Lahore: In developments that took most people by surprise, Indian Prime Minister Narendra Modi flew into Lahore on Friday and met his Pakistani counterpart Nawaz Sharif while returning home from Kabul.
After Sharif and Modi hugged at the Allama Iqbal International Airport as he landed in an Indian Air Force plane, the two took a helicopter to Sharif's residence at Raiwind, about 40 km from here, officials here said.
The dramatic visit took place after Modi greeted Sharif on his birthday over telephone from Kabul earlier on Friday and expressed a desire to meet the Pakistani leader, Pakistani media said.
Geo TV reported that the visit "was not that surprising" as the Lahore Air Traffic Control had been told about it on Thursday.
But few in India and Pakistan knew about the programme, which came at a time when bilateral relations have shown definite improvement after months of tensions and border clashes.
Sharif and his brother and Punjab Chief Minister Shahbaz Sharif were among those who received Modi at the airport with bouquets. Also present were Pakistan Finance Minister Ishaq Dar and the Indian envoy, T.C.A. Raghavan.
After pleasantries and a guard of honour by the Pakistani Air Force for Modi, the two prime ministers boarded a helicopter and reached Sharif's ancestral residence at Raiwind for what could be a round of talks -- or more.
Indian and Pakistani officials did not reveal the likely agenda.
Modi and Sharif had met at the Paris Climate Summit on November 30, laying the foundation for a resumption of the stalled bilateral dialogue.
Indian National Security Adviser Ajit Doval, who accompanied Modi to Lahore, met his Pakistani counterpart in Bangkok earlier this month, to be followed by External Affairs Minister Sushma Swaraj's visit to Islamabad.

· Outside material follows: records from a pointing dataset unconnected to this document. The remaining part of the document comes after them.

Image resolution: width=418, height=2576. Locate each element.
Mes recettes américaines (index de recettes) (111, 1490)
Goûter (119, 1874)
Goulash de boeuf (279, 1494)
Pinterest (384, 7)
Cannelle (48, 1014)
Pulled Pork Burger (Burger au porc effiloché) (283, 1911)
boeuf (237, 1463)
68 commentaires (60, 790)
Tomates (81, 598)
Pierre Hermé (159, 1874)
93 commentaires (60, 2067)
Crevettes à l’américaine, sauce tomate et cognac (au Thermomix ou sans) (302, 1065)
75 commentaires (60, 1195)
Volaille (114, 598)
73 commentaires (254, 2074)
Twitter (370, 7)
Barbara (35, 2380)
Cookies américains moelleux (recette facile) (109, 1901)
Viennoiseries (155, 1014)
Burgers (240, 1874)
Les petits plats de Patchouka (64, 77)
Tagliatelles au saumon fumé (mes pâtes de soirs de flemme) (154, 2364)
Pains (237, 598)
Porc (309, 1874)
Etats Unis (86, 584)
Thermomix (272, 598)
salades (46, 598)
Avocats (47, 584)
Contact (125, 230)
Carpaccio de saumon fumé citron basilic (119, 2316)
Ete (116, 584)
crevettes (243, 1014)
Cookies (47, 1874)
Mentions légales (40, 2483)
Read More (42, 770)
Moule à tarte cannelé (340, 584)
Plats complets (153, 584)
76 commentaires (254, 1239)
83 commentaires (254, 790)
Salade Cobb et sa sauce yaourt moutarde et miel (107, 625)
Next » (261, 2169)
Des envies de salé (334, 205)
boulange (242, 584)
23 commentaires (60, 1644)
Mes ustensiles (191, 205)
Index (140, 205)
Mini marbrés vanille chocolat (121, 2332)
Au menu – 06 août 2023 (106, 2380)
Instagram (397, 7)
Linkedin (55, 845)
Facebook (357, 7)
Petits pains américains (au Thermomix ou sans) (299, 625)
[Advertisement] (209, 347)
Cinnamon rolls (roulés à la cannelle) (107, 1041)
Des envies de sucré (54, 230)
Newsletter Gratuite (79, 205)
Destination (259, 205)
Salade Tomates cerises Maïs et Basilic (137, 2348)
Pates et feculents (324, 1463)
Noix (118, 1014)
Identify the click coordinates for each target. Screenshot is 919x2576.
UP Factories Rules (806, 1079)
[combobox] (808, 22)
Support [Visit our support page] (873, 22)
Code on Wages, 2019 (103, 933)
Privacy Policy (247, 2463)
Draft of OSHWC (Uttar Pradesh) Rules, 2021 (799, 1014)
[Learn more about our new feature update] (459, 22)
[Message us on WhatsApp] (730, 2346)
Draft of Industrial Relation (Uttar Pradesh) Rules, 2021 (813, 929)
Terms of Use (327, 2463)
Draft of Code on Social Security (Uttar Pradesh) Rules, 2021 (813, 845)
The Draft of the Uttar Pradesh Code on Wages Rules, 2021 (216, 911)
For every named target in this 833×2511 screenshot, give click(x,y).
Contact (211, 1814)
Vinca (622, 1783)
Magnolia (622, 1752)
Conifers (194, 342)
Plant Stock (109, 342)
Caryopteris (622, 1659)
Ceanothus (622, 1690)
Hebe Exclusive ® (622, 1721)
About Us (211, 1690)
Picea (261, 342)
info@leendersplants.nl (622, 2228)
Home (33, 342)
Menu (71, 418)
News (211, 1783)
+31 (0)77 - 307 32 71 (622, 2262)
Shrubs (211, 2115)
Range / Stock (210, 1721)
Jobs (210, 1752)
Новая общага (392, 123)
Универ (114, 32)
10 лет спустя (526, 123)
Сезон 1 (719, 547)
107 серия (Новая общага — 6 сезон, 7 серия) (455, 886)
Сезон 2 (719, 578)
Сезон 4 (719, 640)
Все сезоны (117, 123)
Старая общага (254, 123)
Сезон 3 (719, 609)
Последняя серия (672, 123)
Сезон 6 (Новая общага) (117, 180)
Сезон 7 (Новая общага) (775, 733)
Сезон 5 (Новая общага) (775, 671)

The two foreign secretaries are set to meet in January, also in the Pakistani capital.
It is Modi's first visit to Pakistan and the first trip by an Indian prime minister to the country in 11 years.
Modi's surprise visit came nearly 19 months after Sharif and other South Asian leaders were in New Delhi for Modi's oath taking in May 2014.
Hours before he left for Lahore, Modi addressed the Afghan parliament and blasted Islamabad - but without naming the country - for sponsoring terrorism in Afghanistan.
"Terror and violence cannot be the instrument to shape Afghanistan's future or dictate the choices Afghans make," Modi told Afghan MPs. Modi reached Kabul early on Friday after a two-day visit to Russia.
In an obvious reference to Pakistan, Modi said there were "some who did not want us to be here".
"There were those who saw sinister designs in our presence here. There are others who were uneasy at the strength of our partnership. Some even tried to discourage us."
At the same time, Modi said Pakistan must act like a bridge between South Asia and Afghanistan.
"All of us in the region - India, Pakistan, Iran and others - must unite, in trust and cooperation, behind this common purpose and in recognition of our common destiny."